Riverfront event offers advice on Detroit tax burdens — plus pizza
Detroit — Volunteers offered water, pizza and hope along the riverfront Saturday to a steady trickle of residents struggling with their property taxes.
The Coalition for Property Tax Justice organized what was billed as something of a protest at Robert C. Valade Park, but wound up more of a clearinghouse for information and inspiration.
The coalition and others insist that Detroit illegally over-assesses homeowners, particularly at the lower end of the market. The city asserts otherwise: "We completely reject any suggestion this city continues to overvalue property," said Detroit Assessor Alvin Horhn.
All Yvonne Tucker knows is that she can't keep up with both current and back taxes — and she's been told the city owes her more than twice her annual tab.
Tucker, 63, sat down Saturday with representatives of the nonprofit Wayne Metropolitan Community Action Agency (WMCAA) to explore her options, which might include one program that could reduce or eliminate her debt and another that would exempt her from this year's fee.
A Detroiter for 58 years, she lives on the east side in a house she likes and a neighborhood she increasingly doesn't. Last week, she said, she saw two young men running down the street with pistols, at the same time her 13-year-old sons were due home from school.
"You want to tell me I owe $3,000 a year for that?" she said.
Possibly. But as program manager Nicole Pouncy of the Detroit Tax Relief Fund was telling people, the fund — fueled by the Gilbert Family Foundation — can coordinate with city and county agencies to make a tax burden far lighter.
Tucker, retired from the state unemployment agency, was told at a community meeting that she was overbilled for previously paid taxes by $7,100. She has been unable to collect repayment, she said, or even get a credit for current taxes.
The city has acknowledged issues prior to 2014, "and they're trying to right the wrongs," Pouncy said. One problem is that programs like hers sound too similar to frauds perpetrated from call centers in India.
"They think it's a scam," she said. "It sounds suspicious when someone calls and says, 'No, we're really going to pay your debt down to zero.'"
Amid a soft breeze and insistent bees, the coalition collected signatures for a petition "demanding compensation for Detroit homeowners impacted by housing injustice," and offered sign-up for help from the Property Tax Appeals Project, staffed by law students.
Some inequities have been both historic and undeniable. Sixth-generation Detroiter Edythe Ford, an officer with the east-side nonprofit MACC Development, noted that when her African American grandfather returned from World War II, he was denied the benefits of the GI Bill, while White veterans were able to lay the groundwork for generational wealth.
"They say they can't give you money back because of state tax law," Ford said, be it for over-billing or less precisely defined problems. "Detroit just needs to do something dynamic."

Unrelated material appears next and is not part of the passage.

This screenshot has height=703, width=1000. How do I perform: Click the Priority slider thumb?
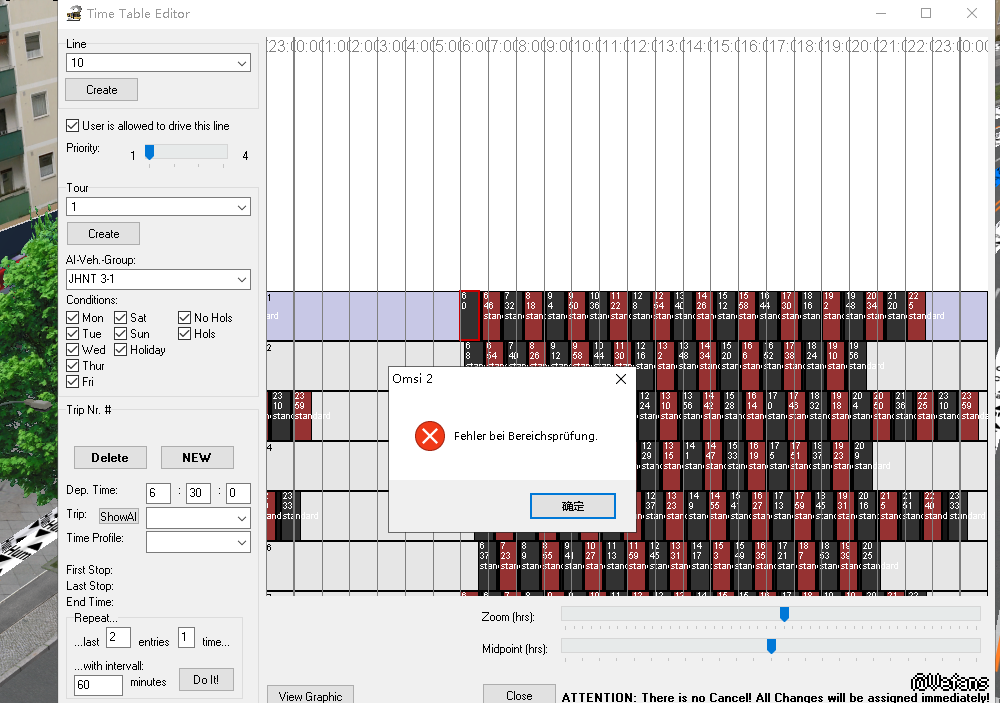coord(149,152)
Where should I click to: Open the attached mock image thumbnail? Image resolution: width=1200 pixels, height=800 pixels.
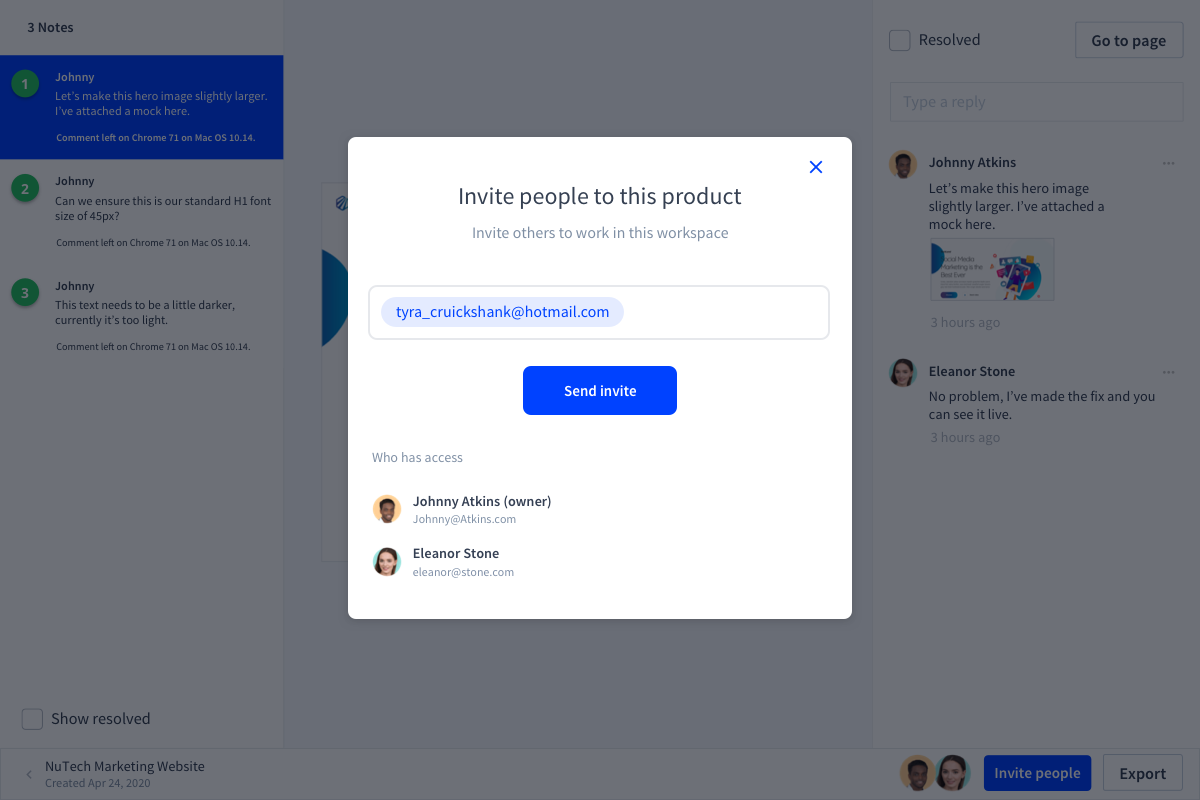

Horhn acknowledged that the city assessments were problematic before 2014, when Mayor Mike Duggan was elected to his first term. In April of that year, the state took over the assessor's office, "and they wouldn't do that if everything was in line."
"Everybody is painfully aware of what happened," he said. The department was underfunded and poorly staffed, and "people did lose their homes. People were overtaxed."
But oversight ended after only two years instead of an expected four, he said, and his office offers a simple appeals process for homeowners who believe their tax bill is excessive.
Duggan decreased property taxes by 20% shortly after taking office. A state-ordered reappraisal of all Detroit residential property was completed in 2017, but thousands of homeowners were left facing foreclosure over back taxes.
A Detroit News investigation in 2020 found that homeowners were overtaxed by at least $600 million in the years following the Great Recession. Activists say studies show that the lower end of the housing market remains overbilled; Horhn cites figures that say otherwise.
West-sider Frances Lewis, 85, only knows that she needs help.
"I've been paying taxes on my house for 51 years," she said Saturday. "I don't want to lose it."
The purple-shirted volunteers from WMCAA suggested some options, she said. One of them even came out from behind a table to tie Lewis' shiny gold sneaker.
"I think," Lewis said, "I'm a little less worried."